Stolica Północnego Ryuzaku. Położone w niecce pomiędzy wzgórzami, dobrze prosperujące miasteczko, przed rozpadem Sogen stanowiło centralny punkt między dwoma największymi szlakami przecinającymi prowincję Sogen - jednym prowadzącym ku Shi no Geto oraz Murowi i drugim, prowadzącym na południe prosto ku bogatemu Ryuzaku no Taki.
Idąc do domu Yumiko zobaczyła szyld sklepu. Przystanęła na chwilę, oglądając sprzęt przez witrynę. Czy czegoś potrzebowała? Jak się okazało podczas ostatnich misji, braków w swojej torbie miała wiele, dlatego też niewiele myśląc, ruszyła po schodkach. Pchnęła drzwi, spodziewając się dzwoneczka, którego jednak nie było. Pomieszczenie było ogromne, witryny pełne sprzętu, o którym czarnowłosa na ten moment mogła tylko pomarzyć. Oglądała wszystko dokładnie, przy ostrzach przystanęła, a jej oczy błyszczały. Katana może i była dla niej za długa, ale Tanto... te ostrze wydawało się być idealne. Kiedyś po nie wróci. Będzie pracowała ciężej, będzie wykonywać jeszcze więcej misji, by móc je kupić. Tymczasem skierowała się do sprzedawcy, by kupić to, co na ten moment było dla niej priorytetem- Dzień dobry, czy mogłabym prosić...
Ukryty tekst
Po zakończonych zakupach Yumiko pożegnała się ze sprzedawcą i wyszła przed budynek. Bez namysłu ruszyła w stronę domu, miała bowiem nadzieję, że tym razem nic nie stanie jej na przeszkodzie... Mokre ciuchy w końcu dawały się we znaki, nawet nie pomagał płaszcz, który miał chronić ją przed zimnem...

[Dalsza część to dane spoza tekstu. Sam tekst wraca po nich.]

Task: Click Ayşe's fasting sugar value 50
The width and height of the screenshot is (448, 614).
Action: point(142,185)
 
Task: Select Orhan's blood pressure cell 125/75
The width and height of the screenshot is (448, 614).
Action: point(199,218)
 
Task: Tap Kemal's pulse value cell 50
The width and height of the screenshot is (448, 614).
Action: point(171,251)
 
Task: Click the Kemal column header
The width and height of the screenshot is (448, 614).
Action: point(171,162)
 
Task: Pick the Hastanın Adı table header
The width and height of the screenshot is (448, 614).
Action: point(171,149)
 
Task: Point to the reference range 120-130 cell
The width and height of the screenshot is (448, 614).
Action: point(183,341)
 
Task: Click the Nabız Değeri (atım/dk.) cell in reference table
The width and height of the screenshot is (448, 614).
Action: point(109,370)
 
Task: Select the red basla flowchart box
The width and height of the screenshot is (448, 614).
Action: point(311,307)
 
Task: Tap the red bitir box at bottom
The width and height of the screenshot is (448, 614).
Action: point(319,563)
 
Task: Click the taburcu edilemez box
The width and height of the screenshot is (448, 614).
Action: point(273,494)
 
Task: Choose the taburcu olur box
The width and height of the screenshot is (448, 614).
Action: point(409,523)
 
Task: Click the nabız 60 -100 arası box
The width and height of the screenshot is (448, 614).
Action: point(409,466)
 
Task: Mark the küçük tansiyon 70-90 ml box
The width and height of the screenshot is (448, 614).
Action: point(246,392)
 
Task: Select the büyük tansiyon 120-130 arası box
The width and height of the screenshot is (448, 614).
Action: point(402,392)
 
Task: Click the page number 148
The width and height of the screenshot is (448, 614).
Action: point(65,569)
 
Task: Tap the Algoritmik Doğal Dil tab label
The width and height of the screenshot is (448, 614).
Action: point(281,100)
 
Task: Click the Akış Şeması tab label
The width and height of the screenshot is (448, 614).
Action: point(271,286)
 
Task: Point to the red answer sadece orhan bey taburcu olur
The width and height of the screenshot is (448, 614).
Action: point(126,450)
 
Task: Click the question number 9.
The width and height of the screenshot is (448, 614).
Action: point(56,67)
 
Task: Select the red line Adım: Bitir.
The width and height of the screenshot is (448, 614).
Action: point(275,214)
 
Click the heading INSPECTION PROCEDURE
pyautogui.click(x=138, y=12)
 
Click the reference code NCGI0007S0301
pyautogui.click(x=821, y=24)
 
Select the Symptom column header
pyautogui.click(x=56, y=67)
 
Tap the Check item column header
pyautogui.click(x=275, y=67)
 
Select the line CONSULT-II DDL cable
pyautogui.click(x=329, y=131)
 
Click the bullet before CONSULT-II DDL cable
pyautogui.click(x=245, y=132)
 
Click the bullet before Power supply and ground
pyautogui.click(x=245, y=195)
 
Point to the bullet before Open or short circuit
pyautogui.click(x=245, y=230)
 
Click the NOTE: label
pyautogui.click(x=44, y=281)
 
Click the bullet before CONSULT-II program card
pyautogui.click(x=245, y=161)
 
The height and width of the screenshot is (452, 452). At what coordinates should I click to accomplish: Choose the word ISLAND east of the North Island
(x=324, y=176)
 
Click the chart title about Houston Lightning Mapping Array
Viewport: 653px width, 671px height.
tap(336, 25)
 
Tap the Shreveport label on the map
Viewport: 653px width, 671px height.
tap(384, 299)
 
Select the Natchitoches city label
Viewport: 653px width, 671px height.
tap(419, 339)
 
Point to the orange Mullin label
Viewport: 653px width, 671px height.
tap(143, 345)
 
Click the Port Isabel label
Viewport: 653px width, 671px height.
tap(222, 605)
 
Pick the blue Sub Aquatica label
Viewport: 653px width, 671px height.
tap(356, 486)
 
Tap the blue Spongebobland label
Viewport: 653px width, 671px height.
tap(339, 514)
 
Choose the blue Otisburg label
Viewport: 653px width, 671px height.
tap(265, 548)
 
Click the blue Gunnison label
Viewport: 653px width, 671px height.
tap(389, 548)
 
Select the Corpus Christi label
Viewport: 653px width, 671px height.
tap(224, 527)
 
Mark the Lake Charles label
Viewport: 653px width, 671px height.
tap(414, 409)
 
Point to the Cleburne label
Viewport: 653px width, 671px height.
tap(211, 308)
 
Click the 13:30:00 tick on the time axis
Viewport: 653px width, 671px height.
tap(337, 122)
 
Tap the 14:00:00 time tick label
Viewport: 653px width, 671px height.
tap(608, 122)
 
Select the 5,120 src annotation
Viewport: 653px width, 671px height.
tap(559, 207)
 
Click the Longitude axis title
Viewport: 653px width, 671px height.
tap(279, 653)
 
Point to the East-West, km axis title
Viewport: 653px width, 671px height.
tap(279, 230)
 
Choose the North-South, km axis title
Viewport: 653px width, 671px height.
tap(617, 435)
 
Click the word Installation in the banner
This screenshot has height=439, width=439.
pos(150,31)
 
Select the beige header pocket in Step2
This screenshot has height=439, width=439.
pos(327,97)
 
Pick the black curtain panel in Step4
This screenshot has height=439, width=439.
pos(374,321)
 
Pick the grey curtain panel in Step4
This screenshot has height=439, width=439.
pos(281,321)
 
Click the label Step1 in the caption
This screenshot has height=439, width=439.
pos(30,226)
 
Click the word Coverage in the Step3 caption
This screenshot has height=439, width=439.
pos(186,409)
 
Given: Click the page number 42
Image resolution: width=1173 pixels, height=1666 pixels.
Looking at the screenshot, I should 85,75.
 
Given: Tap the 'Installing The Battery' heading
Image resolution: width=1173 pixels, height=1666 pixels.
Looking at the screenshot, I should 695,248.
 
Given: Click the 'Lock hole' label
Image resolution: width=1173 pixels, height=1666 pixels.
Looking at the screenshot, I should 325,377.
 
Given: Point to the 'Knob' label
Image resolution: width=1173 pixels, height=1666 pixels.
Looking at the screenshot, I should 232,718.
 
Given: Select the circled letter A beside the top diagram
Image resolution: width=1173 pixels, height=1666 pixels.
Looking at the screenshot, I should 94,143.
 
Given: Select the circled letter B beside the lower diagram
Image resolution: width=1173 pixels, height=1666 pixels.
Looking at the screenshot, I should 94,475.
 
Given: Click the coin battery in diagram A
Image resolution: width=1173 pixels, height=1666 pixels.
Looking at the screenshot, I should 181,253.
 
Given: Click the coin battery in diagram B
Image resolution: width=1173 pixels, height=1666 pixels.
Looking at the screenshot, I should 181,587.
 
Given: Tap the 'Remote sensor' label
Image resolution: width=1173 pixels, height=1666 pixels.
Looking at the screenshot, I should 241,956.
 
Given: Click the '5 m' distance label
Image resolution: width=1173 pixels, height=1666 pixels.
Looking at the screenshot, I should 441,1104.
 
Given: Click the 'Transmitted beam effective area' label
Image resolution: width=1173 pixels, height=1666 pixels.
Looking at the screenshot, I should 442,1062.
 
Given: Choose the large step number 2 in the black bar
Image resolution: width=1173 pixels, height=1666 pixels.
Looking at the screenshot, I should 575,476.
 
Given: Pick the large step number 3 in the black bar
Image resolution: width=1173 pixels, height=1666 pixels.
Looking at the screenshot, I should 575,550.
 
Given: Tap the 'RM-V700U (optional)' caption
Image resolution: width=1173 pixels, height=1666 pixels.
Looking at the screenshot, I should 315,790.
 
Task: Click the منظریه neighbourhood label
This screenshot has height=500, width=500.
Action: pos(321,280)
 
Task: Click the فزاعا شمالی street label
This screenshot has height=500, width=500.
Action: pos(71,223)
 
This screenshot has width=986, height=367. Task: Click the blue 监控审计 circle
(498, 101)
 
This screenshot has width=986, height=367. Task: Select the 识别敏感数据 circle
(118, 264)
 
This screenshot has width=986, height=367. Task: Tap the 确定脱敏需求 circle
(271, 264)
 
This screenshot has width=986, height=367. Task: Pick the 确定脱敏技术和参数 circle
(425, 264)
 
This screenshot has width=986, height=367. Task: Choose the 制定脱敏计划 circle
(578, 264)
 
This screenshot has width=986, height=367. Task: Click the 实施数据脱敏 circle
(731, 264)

Yumiko nieco wolniej dotarła do osady, była zmęczona, ale czas działał na jej niekorzyść. Musiała zajść do sklepu, po przedmioty, które ostatnim razem nie znalazły się na jej liście. Z każdą chwilą dziewczyna uświadamiała sobie jak wielu rzeczy potrzebuje. Jak nie brakowało jej broni, to innym razem zapominała o bardzo przyziemnych rzeczach. Wiedziała, że w końcu będzie musiała wydać swój budżet, ale rozdrabianie się na małe zakupy było po prostu upierdliwe. Następnym razem gdy tutaj wróci wyposaży się dokładniej. Teraz musiała zrobić trening, a brakowało jej zwyczajnie do tego narzędzi. Wchodząc do pomieszczenia przywitała się ze sprzedawcą, przedstawiając przy tym swoją listę zakupów. Była ona krótka i precyzyjna, a wszystko szło sprawnie. Czarnowłosa wyciągnęła pieniądze po czym zapłaciła za zakupy. Pożegnała się i wyszła z budynku ruszając w dalszą drogę. Musiała zajść do domu, potrzebowała się skupić, a tam czuła się bezpiecznie. Czas wracać.